» Requirement
Repeat exactly the lines below that lie between the line with "Instruction: Toggle the device toolbar icon" and the line with "Task: Click the Aug 2021 axis marker", counting both of those lines as part of the answer.

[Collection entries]
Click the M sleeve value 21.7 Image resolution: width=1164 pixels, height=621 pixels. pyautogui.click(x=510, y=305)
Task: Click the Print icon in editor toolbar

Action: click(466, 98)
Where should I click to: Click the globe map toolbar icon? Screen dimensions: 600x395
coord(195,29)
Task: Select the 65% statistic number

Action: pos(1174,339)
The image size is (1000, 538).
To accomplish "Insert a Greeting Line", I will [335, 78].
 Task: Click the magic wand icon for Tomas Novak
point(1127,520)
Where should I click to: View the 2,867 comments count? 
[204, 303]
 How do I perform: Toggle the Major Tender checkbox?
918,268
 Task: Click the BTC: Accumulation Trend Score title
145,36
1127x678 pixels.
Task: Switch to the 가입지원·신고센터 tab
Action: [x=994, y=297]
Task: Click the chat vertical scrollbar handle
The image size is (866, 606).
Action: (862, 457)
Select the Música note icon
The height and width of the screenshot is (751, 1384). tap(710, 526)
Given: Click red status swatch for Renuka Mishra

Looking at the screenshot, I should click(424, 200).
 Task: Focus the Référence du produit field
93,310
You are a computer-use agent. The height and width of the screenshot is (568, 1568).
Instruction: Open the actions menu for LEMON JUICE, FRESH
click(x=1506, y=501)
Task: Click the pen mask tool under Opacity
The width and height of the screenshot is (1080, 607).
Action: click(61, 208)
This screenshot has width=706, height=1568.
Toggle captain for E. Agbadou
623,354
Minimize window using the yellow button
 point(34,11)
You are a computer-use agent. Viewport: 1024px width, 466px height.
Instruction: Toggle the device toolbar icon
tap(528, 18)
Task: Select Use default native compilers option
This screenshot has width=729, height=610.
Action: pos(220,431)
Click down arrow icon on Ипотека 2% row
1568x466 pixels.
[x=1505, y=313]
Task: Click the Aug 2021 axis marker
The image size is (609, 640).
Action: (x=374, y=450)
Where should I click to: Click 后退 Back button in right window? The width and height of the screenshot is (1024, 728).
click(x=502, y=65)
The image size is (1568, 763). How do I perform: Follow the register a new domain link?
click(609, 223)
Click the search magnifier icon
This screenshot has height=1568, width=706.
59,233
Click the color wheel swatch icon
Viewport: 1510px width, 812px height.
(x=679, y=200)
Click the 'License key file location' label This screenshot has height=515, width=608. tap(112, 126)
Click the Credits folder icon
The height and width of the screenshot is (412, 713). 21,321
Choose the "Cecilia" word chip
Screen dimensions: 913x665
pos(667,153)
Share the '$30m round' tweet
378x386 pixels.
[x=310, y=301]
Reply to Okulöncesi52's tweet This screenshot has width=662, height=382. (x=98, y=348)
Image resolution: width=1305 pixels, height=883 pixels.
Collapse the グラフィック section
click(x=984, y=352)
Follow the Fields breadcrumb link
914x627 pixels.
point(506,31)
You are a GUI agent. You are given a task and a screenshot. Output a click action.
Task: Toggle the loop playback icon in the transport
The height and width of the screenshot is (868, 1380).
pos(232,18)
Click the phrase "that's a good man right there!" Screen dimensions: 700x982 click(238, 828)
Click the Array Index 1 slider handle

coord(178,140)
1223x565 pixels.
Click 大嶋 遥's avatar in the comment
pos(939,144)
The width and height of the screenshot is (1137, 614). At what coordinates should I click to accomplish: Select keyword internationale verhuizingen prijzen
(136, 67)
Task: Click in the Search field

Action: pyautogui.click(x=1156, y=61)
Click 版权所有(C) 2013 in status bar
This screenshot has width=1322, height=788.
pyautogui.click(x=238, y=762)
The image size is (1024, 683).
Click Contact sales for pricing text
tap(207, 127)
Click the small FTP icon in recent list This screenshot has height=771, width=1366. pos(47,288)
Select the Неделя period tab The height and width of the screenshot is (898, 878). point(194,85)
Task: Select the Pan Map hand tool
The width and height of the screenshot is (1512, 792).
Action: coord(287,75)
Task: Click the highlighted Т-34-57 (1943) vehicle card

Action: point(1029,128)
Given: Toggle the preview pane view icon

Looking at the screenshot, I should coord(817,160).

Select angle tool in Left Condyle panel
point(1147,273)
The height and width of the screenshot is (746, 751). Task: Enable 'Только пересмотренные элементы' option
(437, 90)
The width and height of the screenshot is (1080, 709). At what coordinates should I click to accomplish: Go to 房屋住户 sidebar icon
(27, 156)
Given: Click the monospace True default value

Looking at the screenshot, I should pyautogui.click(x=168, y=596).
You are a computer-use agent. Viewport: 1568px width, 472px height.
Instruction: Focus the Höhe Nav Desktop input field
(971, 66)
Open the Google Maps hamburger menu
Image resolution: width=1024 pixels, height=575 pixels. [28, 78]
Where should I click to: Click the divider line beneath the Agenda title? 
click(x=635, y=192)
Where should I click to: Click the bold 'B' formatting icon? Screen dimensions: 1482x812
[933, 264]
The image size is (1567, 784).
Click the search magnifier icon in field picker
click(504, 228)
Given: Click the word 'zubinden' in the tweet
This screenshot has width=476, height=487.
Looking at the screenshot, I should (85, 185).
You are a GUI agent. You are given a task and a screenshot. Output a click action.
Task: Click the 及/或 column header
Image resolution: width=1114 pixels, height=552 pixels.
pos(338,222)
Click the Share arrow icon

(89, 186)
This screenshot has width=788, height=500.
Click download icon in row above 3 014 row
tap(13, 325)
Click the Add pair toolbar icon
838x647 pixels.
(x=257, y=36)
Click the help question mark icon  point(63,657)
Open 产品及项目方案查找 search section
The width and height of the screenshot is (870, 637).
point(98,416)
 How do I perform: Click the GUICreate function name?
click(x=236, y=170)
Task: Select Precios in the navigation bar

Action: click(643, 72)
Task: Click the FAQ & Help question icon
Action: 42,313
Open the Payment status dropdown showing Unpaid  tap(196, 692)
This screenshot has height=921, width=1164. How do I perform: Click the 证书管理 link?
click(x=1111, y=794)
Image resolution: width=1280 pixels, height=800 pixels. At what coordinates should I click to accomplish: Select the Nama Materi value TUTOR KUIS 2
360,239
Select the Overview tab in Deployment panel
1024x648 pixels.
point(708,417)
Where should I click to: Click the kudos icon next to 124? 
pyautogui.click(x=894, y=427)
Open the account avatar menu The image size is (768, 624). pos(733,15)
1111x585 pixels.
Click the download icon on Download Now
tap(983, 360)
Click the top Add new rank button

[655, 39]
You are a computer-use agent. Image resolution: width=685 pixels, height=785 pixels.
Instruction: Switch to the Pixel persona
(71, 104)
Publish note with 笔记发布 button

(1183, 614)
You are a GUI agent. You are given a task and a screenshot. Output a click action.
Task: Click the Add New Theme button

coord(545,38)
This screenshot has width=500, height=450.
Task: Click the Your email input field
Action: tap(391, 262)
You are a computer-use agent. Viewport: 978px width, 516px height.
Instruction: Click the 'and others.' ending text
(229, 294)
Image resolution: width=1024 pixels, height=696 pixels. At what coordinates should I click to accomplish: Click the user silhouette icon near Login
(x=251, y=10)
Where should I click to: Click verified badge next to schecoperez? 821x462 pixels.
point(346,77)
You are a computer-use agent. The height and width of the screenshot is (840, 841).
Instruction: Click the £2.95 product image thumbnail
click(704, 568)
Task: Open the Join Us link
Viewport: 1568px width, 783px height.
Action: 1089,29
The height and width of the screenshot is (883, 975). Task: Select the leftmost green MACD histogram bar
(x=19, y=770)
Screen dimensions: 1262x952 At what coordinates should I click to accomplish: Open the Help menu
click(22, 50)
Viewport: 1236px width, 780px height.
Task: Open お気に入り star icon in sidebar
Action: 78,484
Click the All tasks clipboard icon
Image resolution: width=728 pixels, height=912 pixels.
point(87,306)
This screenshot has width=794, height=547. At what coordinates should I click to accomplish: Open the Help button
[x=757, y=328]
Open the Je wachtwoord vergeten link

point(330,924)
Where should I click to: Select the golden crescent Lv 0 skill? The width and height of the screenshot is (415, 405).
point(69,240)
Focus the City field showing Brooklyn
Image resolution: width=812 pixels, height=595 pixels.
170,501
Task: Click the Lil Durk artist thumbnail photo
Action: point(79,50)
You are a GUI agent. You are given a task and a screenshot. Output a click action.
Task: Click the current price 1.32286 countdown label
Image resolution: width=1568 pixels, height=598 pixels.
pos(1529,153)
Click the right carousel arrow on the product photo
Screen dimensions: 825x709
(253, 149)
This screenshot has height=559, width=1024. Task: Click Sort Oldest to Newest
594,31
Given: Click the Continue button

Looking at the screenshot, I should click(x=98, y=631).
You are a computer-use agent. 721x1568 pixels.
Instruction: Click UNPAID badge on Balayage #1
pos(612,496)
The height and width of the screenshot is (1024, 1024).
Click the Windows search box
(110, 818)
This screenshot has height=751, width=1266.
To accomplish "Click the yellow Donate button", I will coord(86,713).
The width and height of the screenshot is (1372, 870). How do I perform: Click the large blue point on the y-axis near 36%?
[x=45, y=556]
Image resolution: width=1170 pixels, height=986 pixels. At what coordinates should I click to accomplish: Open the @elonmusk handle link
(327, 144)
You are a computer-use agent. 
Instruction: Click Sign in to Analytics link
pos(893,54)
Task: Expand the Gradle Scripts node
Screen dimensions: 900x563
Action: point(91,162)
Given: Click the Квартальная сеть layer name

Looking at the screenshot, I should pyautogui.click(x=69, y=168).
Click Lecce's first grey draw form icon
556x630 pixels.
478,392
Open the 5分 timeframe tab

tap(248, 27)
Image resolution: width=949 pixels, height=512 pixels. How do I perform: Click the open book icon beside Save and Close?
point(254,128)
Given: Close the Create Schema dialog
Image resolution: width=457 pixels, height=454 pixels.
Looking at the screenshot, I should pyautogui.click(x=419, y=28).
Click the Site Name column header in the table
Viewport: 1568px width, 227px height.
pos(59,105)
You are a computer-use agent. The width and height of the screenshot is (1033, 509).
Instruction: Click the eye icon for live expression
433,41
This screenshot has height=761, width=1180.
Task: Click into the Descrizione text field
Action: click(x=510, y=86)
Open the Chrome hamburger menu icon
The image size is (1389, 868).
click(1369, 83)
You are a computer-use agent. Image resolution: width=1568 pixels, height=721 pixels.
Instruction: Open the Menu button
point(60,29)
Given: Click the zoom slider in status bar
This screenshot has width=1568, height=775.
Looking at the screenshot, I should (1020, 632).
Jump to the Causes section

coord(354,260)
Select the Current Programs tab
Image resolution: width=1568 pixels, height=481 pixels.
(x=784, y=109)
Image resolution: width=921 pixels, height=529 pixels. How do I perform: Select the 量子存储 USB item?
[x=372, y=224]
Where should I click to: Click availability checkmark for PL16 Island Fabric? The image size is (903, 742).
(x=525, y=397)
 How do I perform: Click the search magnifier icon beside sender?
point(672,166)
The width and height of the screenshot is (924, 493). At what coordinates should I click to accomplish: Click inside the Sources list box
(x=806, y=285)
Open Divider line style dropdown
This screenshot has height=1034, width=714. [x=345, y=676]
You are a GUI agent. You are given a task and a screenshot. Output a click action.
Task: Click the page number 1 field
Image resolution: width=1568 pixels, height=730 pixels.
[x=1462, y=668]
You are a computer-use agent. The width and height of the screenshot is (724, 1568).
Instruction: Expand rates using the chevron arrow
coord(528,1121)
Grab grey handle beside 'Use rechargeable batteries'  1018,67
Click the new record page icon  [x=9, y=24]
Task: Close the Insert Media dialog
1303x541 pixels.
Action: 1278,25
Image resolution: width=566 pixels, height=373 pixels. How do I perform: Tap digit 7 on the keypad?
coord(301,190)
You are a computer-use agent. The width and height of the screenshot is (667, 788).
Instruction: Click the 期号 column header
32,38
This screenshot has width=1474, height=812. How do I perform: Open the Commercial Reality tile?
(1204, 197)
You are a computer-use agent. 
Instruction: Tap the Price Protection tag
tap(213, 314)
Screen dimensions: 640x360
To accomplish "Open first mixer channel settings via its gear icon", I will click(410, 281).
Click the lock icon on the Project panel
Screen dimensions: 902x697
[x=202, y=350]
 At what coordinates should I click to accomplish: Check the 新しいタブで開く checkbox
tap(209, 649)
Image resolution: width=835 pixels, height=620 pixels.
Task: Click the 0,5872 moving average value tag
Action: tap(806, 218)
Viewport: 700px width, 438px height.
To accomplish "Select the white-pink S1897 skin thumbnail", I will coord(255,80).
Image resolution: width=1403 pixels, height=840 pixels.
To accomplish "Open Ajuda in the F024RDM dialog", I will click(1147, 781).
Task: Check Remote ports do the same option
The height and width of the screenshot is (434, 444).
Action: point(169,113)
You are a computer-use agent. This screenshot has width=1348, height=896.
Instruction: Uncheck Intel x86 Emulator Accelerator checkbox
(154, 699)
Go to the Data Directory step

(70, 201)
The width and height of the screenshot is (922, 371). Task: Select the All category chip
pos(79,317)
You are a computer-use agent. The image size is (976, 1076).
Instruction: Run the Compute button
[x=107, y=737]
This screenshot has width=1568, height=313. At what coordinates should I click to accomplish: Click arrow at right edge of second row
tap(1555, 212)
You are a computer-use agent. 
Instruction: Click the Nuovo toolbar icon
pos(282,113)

» Solution below
Instruction: Toggle the device toolbar icon
tap(528, 18)
Task: Select Use default native compilers option
This screenshot has width=729, height=610.
Action: pos(220,431)
Click down arrow icon on Ипотека 2% row
1568x466 pixels.
[x=1505, y=313]
Task: Click the Aug 2021 axis marker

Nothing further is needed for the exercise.